■ **WORK ITEM**:
Could you write out, word for word, each line from the one containing "1023x528 pixels." to the last line of the data below, both included and nothing more?

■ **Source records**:

========================

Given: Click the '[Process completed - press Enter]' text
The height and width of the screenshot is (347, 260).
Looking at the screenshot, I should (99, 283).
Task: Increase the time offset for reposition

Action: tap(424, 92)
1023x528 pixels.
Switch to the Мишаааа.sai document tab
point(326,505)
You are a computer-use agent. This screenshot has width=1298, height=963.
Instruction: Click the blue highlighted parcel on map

========================

■ **ANSWER TO THE EXERCISE**:
1023x528 pixels.
Switch to the Мишаааа.sai document tab
point(326,505)
You are a computer-use agent. This screenshot has width=1298, height=963.
Instruction: Click the blue highlighted parcel on map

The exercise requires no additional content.